A study done by Shahbazian et al. identified PCR of 0.20 g/g as the best threshold to detect urine protein excretion of 300 mg/24h, with sensitivity and a specificity of 91.2% and 87.8% respectively [22]. Wheeler and colleagues found strong correlation (r=0.88) between the PCR and 24 h urine protein results, the optimal PCR based on ROC analysis was 0.21 g/g with sensitivity and specificity of 86.8% and 87.5% respectively [18]. A study by Lamontagne showed a variation in PCR result during the day, in their study PCR was less sensitive in first morning samples [23]. However, Verdonk compare the PCR result in three urine sample collected at 8 am 12am and 5 pm and he found no difference between the three measurement times regarding the sensitivities and specificities [24].

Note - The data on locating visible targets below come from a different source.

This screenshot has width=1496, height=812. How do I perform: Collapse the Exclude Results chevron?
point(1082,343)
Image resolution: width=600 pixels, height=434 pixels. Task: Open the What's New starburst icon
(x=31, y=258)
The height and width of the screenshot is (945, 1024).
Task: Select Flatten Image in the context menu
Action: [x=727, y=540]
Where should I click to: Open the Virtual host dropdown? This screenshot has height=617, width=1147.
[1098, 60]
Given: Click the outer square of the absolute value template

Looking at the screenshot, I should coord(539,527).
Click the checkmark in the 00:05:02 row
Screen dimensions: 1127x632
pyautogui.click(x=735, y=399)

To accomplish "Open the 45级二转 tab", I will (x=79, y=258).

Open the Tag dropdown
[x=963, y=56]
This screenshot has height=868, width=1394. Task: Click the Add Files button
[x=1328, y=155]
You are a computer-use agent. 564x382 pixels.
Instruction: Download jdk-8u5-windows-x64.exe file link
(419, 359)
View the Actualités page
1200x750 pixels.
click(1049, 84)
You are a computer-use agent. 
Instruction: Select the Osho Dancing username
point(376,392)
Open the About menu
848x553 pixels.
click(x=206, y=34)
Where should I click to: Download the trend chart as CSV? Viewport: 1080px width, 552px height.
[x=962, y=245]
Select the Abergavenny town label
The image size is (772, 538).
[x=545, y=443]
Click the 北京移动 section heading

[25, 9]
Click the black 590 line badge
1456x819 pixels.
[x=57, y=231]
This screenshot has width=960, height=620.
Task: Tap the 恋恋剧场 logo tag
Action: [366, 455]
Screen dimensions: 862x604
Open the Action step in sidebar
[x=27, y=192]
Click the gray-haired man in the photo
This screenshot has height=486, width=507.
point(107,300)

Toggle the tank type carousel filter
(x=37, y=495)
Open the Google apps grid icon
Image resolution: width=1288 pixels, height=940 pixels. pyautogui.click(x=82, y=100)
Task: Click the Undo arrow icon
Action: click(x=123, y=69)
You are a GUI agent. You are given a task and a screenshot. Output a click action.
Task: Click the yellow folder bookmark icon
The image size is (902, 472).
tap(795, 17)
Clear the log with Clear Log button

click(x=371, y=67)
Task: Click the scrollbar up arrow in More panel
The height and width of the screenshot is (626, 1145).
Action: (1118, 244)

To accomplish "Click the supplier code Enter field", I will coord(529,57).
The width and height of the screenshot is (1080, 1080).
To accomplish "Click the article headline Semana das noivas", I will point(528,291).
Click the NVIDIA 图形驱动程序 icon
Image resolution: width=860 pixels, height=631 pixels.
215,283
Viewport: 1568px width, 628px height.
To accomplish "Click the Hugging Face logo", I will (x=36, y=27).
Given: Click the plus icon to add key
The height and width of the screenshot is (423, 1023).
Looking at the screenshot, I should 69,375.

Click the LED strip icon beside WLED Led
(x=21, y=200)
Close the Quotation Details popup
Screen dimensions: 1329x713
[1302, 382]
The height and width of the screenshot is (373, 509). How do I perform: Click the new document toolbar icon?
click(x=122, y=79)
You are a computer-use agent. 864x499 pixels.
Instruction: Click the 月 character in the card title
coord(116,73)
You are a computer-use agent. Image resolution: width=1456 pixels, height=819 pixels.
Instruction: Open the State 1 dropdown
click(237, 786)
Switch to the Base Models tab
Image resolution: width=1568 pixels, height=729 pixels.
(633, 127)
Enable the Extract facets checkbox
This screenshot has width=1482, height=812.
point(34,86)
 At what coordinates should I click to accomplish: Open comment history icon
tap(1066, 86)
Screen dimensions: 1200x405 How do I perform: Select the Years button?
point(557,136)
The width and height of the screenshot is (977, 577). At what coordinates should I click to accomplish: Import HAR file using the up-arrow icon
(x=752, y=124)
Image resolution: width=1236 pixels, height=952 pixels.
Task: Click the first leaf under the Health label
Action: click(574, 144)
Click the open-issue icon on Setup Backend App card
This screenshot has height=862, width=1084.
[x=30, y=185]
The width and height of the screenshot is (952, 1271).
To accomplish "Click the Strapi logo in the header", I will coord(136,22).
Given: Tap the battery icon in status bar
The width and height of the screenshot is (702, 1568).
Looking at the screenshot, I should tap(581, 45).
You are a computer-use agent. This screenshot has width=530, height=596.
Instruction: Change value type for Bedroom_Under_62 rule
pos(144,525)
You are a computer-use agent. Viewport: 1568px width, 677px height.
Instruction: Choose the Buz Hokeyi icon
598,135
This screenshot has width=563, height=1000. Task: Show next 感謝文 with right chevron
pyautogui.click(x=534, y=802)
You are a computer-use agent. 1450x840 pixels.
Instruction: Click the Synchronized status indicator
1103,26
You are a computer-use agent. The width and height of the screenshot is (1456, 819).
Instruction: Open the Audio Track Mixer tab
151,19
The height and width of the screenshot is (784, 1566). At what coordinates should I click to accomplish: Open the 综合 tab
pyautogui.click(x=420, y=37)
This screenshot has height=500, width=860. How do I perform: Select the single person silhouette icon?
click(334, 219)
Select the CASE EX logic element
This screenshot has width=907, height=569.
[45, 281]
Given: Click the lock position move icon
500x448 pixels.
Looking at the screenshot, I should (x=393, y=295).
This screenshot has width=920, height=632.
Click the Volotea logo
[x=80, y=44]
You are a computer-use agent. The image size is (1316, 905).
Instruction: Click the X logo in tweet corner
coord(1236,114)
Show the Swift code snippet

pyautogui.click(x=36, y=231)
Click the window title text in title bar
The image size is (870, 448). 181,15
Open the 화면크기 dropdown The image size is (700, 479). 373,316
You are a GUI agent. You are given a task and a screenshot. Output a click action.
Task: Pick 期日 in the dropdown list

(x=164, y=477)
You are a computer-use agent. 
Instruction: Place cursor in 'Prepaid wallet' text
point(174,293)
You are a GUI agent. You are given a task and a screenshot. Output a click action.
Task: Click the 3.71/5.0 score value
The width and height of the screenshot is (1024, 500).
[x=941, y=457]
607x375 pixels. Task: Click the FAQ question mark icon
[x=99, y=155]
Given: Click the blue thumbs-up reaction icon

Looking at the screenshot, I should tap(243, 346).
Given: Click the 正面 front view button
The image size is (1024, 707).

The main concern in clinical practice for this test is the false negative results. In our study we maximized the sensitivity at the expense of specificity, to reduce the possibility of missing the diagnosis of preeclapsia, as a false positive PCR would not lead necessarily to interventions in the absence of other findings.

Conclusion

Most studies have showed strong correlation between spot PCR and 24-hour urine protein collection; however no consensus for specific PCR cut off value has been obtained. We believe that this test could be a reasonable alternative to clinicians in order to reduce their dependence on the 24-hour urine collection and suggest a cut-off of 0.02 g/mmol in the interests of patient safety. The advantages of PCR is not just it is a faster and more convenient test; it is the fact that all pregnant women with hypertension could be easily screened throughout pregnancy and up to delivery time.

Future study need to be focused on the evaluation of clinical outcomes and the cost-effectiveness of the use of random urinary PCR for prediction of significant proteinuria.